* About this exercise
Type the entries again, word for word.

[Stored items]
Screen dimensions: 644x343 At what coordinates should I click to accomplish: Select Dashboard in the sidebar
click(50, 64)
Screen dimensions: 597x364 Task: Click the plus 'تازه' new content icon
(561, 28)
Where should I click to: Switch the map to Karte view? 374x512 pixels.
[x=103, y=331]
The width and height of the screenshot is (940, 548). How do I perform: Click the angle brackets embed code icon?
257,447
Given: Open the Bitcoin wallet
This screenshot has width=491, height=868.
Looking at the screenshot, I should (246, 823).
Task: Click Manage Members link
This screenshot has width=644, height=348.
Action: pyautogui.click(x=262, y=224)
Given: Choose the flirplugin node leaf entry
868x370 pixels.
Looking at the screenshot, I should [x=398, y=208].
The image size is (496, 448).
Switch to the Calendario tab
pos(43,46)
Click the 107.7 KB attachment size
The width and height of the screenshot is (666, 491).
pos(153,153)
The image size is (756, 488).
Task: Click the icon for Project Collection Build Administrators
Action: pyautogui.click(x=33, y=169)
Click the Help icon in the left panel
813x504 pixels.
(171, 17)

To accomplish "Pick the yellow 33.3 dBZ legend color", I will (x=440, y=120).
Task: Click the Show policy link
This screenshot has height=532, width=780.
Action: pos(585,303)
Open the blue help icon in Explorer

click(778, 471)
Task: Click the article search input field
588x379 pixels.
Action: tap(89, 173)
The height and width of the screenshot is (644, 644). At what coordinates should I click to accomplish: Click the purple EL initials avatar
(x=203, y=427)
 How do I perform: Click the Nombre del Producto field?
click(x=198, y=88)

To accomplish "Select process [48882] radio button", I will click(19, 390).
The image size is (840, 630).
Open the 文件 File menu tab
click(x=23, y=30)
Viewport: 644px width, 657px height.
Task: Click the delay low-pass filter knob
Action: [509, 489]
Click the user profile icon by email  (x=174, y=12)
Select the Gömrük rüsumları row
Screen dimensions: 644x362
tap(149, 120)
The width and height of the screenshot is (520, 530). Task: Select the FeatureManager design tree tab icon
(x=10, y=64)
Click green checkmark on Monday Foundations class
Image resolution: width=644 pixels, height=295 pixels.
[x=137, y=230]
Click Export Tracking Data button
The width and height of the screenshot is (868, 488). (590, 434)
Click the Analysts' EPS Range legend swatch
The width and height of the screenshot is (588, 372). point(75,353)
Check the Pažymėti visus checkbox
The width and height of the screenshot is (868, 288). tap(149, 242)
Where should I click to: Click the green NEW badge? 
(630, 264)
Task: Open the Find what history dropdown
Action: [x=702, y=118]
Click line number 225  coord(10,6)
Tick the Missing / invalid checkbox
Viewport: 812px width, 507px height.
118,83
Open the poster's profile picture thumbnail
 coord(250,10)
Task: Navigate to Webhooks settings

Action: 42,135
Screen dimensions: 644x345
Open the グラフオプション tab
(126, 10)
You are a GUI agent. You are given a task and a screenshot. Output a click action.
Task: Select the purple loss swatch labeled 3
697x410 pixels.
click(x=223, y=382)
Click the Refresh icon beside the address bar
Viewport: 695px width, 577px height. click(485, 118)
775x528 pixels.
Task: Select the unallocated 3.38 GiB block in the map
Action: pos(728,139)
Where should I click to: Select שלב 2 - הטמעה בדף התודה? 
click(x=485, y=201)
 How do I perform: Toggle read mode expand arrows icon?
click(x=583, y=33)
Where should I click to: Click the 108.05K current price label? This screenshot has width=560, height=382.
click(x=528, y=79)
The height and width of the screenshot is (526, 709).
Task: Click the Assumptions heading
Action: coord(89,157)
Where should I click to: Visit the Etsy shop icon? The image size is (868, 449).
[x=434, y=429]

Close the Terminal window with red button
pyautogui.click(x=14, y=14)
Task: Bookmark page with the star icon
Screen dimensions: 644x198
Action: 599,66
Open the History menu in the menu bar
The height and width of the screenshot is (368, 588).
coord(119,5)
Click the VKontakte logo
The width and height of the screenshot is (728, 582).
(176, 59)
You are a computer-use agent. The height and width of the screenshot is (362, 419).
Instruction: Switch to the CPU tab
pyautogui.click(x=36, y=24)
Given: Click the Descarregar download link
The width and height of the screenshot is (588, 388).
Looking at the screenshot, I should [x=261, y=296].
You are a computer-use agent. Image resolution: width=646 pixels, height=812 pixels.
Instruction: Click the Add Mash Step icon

* Your solution
Screen dimensions: 644x343 At what coordinates should I click to accomplish: Select Dashboard in the sidebar
click(50, 64)
Screen dimensions: 597x364 Task: Click the plus 'تازه' new content icon
(561, 28)
Where should I click to: Switch the map to Karte view? 374x512 pixels.
[x=103, y=331]
The width and height of the screenshot is (940, 548). How do I perform: Click the angle brackets embed code icon?
257,447
Given: Open the Bitcoin wallet
This screenshot has width=491, height=868.
Looking at the screenshot, I should (246, 823).
Task: Click Manage Members link
This screenshot has width=644, height=348.
Action: pyautogui.click(x=262, y=224)
Given: Choose the flirplugin node leaf entry
868x370 pixels.
Looking at the screenshot, I should [x=398, y=208].
The image size is (496, 448).
Switch to the Calendario tab
pos(43,46)
Click the 107.7 KB attachment size
The width and height of the screenshot is (666, 491).
pos(153,153)
The image size is (756, 488).
Task: Click the icon for Project Collection Build Administrators
Action: pyautogui.click(x=33, y=169)
Click the Help icon in the left panel
813x504 pixels.
(171, 17)

To accomplish "Pick the yellow 33.3 dBZ legend color", I will (x=440, y=120).
Task: Click the Show policy link
This screenshot has height=532, width=780.
Action: pos(585,303)
Open the blue help icon in Explorer

click(778, 471)
Task: Click the article search input field
588x379 pixels.
Action: tap(89, 173)
The height and width of the screenshot is (644, 644). At what coordinates should I click to accomplish: Click the purple EL initials avatar
(x=203, y=427)
 How do I perform: Click the Nombre del Producto field?
click(x=198, y=88)

To accomplish "Select process [48882] radio button", I will click(19, 390).
The image size is (840, 630).
Open the 文件 File menu tab
click(x=23, y=30)
Viewport: 644px width, 657px height.
Task: Click the delay low-pass filter knob
Action: [509, 489]
Click the user profile icon by email  (x=174, y=12)
Select the Gömrük rüsumları row
Screen dimensions: 644x362
tap(149, 120)
The width and height of the screenshot is (520, 530). Task: Select the FeatureManager design tree tab icon
(x=10, y=64)
Click green checkmark on Monday Foundations class
Image resolution: width=644 pixels, height=295 pixels.
[x=137, y=230]
Click Export Tracking Data button
The width and height of the screenshot is (868, 488). (590, 434)
Click the Analysts' EPS Range legend swatch
The width and height of the screenshot is (588, 372). point(75,353)
Check the Pažymėti visus checkbox
The width and height of the screenshot is (868, 288). tap(149, 242)
Where should I click to: Click the green NEW badge? 
(630, 264)
Task: Open the Find what history dropdown
Action: [x=702, y=118]
Click line number 225  coord(10,6)
Tick the Missing / invalid checkbox
Viewport: 812px width, 507px height.
118,83
Open the poster's profile picture thumbnail
 coord(250,10)
Task: Navigate to Webhooks settings

Action: 42,135
Screen dimensions: 644x345
Open the グラフオプション tab
(126, 10)
You are a GUI agent. You are given a task and a screenshot. Output a click action.
Task: Select the purple loss swatch labeled 3
697x410 pixels.
click(x=223, y=382)
Click the Refresh icon beside the address bar
Viewport: 695px width, 577px height. click(485, 118)
775x528 pixels.
Task: Select the unallocated 3.38 GiB block in the map
Action: pos(728,139)
Where should I click to: Select שלב 2 - הטמעה בדף התודה? 
click(x=485, y=201)
 How do I perform: Toggle read mode expand arrows icon?
click(x=583, y=33)
Where should I click to: Click the 108.05K current price label? This screenshot has width=560, height=382.
click(x=528, y=79)
The height and width of the screenshot is (526, 709).
Task: Click the Assumptions heading
Action: coord(89,157)
Where should I click to: Visit the Etsy shop icon? The image size is (868, 449).
[x=434, y=429]

Close the Terminal window with red button
pyautogui.click(x=14, y=14)
Task: Bookmark page with the star icon
Screen dimensions: 644x198
Action: 599,66
Open the History menu in the menu bar
The height and width of the screenshot is (368, 588).
coord(119,5)
Click the VKontakte logo
The width and height of the screenshot is (728, 582).
(176, 59)
You are a computer-use agent. The height and width of the screenshot is (362, 419).
Instruction: Switch to the CPU tab
pyautogui.click(x=36, y=24)
Given: Click the Descarregar download link
The width and height of the screenshot is (588, 388).
Looking at the screenshot, I should [x=261, y=296].
You are a computer-use agent. Image resolution: width=646 pixels, height=812 pixels.
Instruction: Click the Add Mash Step icon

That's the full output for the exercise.